Вашингтон, Овальный кабинет Белого дома

У президента было плохое настроение с утра — разыгралась застарелая подагра, а тут еще сынок, Джордж Буш-младший подкинул дополнительных проблем папаше, пришлось разбираться с его аварией в пьяном виде… ну разобрался и на том спасибо.
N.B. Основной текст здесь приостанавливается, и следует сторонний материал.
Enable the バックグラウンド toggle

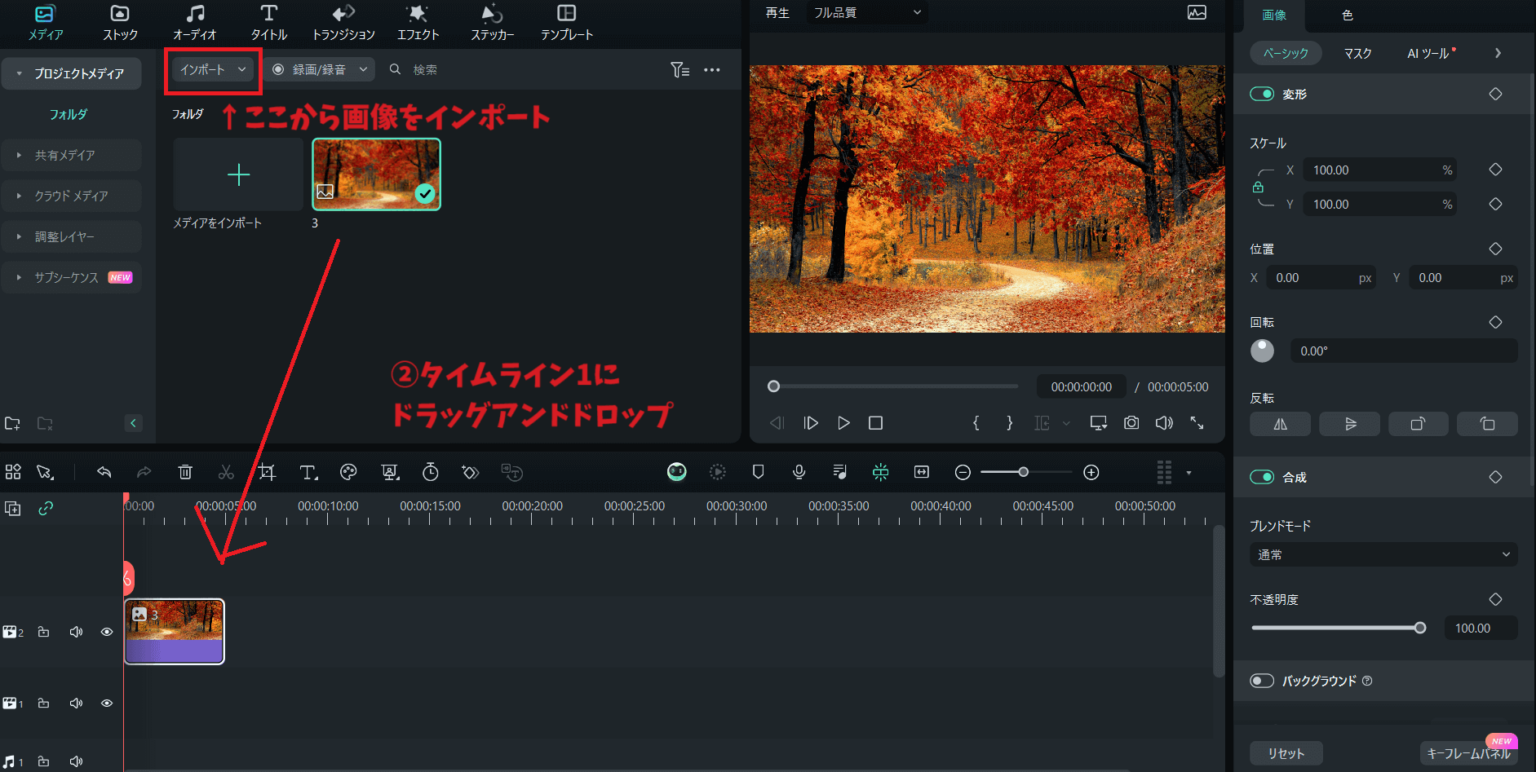[x=1261, y=681]
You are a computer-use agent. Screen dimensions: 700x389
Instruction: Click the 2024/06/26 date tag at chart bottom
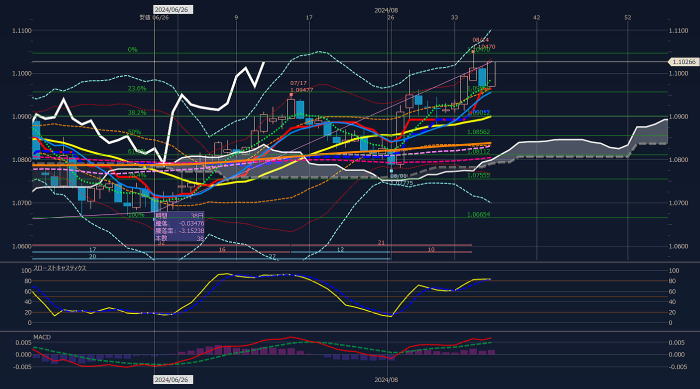point(173,380)
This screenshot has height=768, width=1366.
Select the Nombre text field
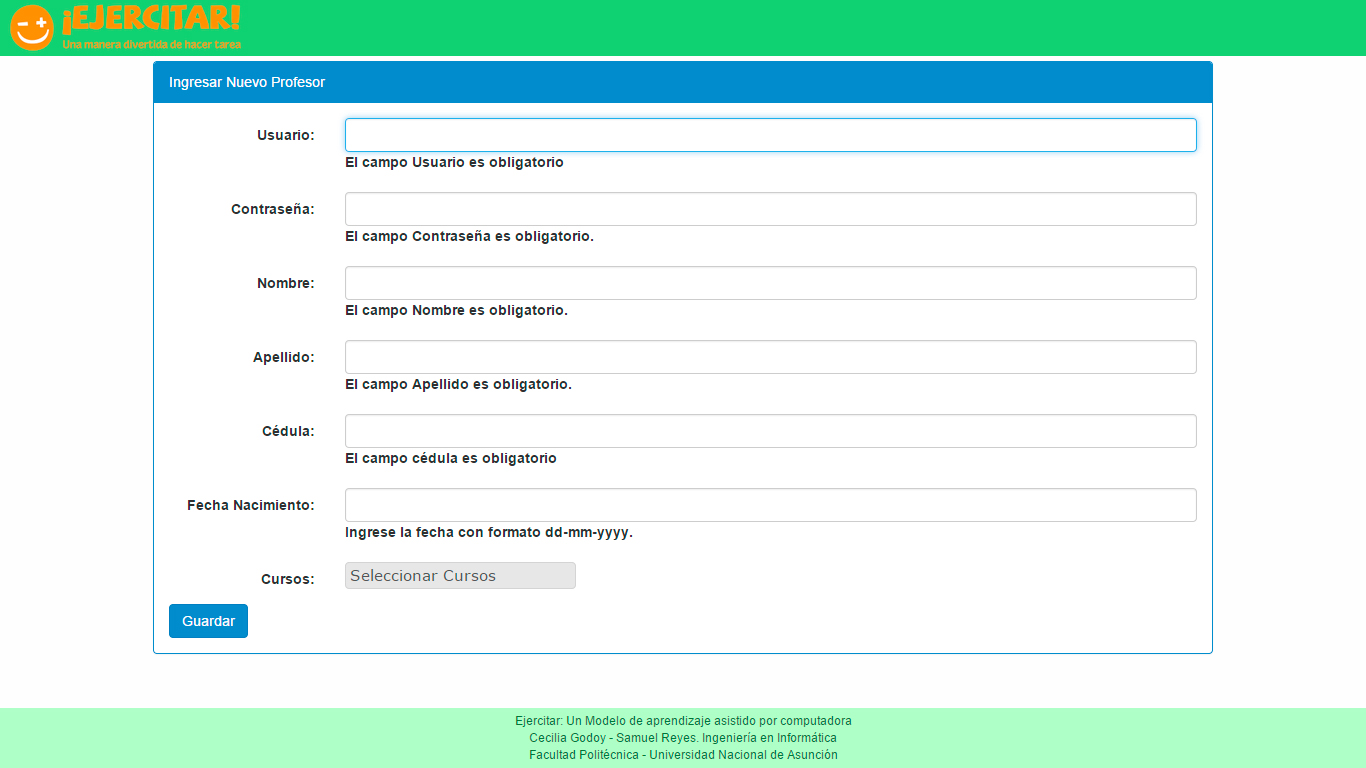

И еще ему приснился эпизод из Второй мировой, реальный, но с некоторыми отклонениями — как его Эвенджер подбили над Титидзимой, и он потом добрых полсуток болтался в Тихом океане, пока не подобрала субмарина ЮС-Нави… но в сегодняшнем сне его никто не нашел и не спас и он медленно, но верно умирал от жажды посреди океана воды…

— Мистер Буш, — зашел в кабинет секретарь, — к вам государственный секретарь.

— Пусть заходит, — с трудом сдержал гримасу отвращения президент, — что ему надо, не сказал?

— Нет, мистер Буш, — прошелестел секретарь и освободил место для Бейкера.

— Привет, босс, — уселся тот без приглашения в гостевое кресло, — извини, что побеспокоил, но проблема довольно срочная…

— Выкладывай, Джеймс, — Буш переставил зачем-то у себя на столе письменный прибор слева направо и внимательно посмотрел на собеседника.

— Завтра прилетает Воронцов… — начал Бейкер.

— Ээээ… — прервал его Буш, — кто такой Воронцов, напомни…

— Министр иностранных дел в России, его вместо Громыко поставили — помните такого?

— Громыко, конечно, помню — мастодонт холодной войны… его еще у нас называли «мистер Нет». А Воронцов, значит, исполняющий обязанности этого мистера…но ты продолжай, — кивнул он Бейкеру.

— Так вот, у нас был с этим Воронцовым тур переговоров в Москве, они предложили нам сделку по Югославии, но вы, босс, ее не согласовали — поэтому назначен второй тур, уже у нас… вспоминаете?

— С трудом, Джеймс, с трудом, — Буш открыл тумбочку своего начальственного стола, вынул оттуда две бутылки, в одной Бейкер опознал калифорнийское бренди, про другую ничего не понял.